____ SOURCE RECORDS

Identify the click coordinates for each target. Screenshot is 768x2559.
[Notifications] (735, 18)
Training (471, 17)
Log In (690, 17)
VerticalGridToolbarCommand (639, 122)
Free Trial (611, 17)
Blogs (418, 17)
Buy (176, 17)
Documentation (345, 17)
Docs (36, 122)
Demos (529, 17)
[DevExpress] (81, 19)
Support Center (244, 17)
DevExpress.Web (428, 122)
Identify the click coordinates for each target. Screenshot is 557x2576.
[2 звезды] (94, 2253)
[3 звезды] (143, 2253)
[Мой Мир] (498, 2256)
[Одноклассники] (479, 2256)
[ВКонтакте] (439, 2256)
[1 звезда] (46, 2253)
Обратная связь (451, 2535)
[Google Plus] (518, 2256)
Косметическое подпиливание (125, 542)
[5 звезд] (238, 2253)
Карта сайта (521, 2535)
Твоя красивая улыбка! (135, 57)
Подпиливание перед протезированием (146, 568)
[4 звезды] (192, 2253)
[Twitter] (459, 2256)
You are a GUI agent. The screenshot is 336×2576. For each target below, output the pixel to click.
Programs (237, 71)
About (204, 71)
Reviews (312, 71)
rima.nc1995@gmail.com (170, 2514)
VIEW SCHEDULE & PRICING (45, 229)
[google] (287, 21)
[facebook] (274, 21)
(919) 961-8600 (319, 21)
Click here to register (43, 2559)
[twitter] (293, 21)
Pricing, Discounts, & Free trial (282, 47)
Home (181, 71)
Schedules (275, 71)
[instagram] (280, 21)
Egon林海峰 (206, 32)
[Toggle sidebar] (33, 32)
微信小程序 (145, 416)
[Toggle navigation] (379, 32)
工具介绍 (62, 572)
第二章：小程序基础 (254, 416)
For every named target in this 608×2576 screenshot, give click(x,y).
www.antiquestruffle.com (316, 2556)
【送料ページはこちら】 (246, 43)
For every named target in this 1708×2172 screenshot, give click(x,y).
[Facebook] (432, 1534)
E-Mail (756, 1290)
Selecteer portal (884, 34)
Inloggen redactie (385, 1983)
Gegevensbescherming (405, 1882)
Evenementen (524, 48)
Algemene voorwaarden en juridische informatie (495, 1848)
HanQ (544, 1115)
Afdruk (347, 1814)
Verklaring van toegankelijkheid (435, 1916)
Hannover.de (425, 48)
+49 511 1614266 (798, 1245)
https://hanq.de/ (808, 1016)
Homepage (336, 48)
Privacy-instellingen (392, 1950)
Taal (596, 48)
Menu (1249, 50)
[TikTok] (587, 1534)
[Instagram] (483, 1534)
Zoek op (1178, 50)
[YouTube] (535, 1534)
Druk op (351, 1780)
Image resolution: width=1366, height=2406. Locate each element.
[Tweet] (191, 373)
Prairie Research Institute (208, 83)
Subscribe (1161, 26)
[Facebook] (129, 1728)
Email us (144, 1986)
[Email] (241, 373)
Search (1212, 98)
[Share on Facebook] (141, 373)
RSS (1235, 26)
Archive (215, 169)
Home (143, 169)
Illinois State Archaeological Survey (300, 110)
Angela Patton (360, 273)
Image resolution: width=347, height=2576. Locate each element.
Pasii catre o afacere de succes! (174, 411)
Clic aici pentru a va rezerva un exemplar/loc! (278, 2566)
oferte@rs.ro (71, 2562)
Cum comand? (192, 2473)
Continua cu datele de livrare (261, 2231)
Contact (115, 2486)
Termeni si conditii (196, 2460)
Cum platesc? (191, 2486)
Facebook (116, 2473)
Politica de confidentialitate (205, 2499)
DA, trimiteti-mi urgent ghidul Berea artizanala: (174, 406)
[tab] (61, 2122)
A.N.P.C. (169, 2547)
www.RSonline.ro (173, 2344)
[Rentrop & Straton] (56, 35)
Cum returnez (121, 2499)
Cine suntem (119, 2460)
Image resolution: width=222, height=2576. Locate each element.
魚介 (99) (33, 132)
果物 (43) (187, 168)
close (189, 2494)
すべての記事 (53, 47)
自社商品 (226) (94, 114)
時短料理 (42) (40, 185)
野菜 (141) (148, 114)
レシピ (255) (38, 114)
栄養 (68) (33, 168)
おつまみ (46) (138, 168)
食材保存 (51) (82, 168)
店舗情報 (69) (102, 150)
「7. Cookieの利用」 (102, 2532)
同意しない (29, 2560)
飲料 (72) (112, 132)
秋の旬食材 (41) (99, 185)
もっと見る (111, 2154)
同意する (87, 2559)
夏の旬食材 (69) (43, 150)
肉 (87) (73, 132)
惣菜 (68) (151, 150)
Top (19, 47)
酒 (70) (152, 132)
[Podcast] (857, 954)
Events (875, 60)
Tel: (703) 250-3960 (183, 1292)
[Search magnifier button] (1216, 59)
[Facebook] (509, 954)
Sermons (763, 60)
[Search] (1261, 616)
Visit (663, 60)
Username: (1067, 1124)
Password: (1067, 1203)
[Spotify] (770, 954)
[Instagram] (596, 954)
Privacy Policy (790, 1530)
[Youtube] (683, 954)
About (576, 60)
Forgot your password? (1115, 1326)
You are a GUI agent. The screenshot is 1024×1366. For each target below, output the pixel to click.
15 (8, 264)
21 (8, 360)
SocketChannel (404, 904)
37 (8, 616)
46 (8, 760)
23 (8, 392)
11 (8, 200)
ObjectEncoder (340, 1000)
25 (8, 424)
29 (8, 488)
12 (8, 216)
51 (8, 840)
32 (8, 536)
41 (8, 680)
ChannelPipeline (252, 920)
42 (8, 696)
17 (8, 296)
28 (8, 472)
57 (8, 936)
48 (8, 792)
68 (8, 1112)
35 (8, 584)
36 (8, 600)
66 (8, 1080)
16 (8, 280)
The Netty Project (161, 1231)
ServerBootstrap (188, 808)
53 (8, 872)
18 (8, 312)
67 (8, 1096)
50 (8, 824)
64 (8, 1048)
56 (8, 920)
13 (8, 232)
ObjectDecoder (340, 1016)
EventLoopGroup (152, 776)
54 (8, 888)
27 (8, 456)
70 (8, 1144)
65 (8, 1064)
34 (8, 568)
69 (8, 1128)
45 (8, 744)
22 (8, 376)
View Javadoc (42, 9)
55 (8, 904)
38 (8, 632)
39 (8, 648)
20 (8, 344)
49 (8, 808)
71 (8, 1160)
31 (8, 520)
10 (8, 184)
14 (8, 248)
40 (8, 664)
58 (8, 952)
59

________

YOUR OBJECTIVE — Starting from the line containing "飲料 (72) (112, 132)" and ending with the final line of the data, reproduce each line exactly as it appears, including no other lines.

TASK OUTPUT —
飲料 (72) (112, 132)
秋の旬食材 (41) (99, 185)
もっと見る (111, 2154)
同意する (87, 2559)
夏の旬食材 (69) (43, 150)
肉 (87) (73, 132)
惣菜 (68) (151, 150)
Top (19, 47)
酒 (70) (152, 132)
[Podcast] (857, 954)
Events (875, 60)
Tel: (703) 250-3960 (183, 1292)
[Search magnifier button] (1216, 59)
[Facebook] (509, 954)
Sermons (763, 60)
[Search] (1261, 616)
Visit (663, 60)
Username: (1067, 1124)
Password: (1067, 1203)
[Spotify] (770, 954)
[Instagram] (596, 954)
Privacy Policy (790, 1530)
[Youtube] (683, 954)
About (576, 60)
Forgot your password? (1115, 1326)
You are a GUI agent. The screenshot is 1024×1366. For each target below, output the pixel to click.
15 (8, 264)
21 (8, 360)
SocketChannel (404, 904)
37 (8, 616)
46 (8, 760)
23 (8, 392)
11 (8, 200)
ObjectEncoder (340, 1000)
25 (8, 424)
29 (8, 488)
12 (8, 216)
51 (8, 840)
32 (8, 536)
41 (8, 680)
ChannelPipeline (252, 920)
42 (8, 696)
17 (8, 296)
28 (8, 472)
57 (8, 936)
48 (8, 792)
68 (8, 1112)
35 (8, 584)
36 (8, 600)
66 (8, 1080)
16 (8, 280)
The Netty Project (161, 1231)
ServerBootstrap (188, 808)
53 (8, 872)
18 (8, 312)
67 (8, 1096)
50 (8, 824)
64 (8, 1048)
56 (8, 920)
13 (8, 232)
ObjectDecoder (340, 1016)
EventLoopGroup (152, 776)
54 (8, 888)
27 (8, 456)
70 (8, 1144)
65 (8, 1064)
34 (8, 568)
69 (8, 1128)
45 (8, 744)
22 (8, 376)
View Javadoc (42, 9)
55 (8, 904)
38 (8, 632)
39 (8, 648)
20 (8, 344)
49 (8, 808)
71 (8, 1160)
31 (8, 520)
10 (8, 184)
14 (8, 248)
40 (8, 664)
58 (8, 952)
59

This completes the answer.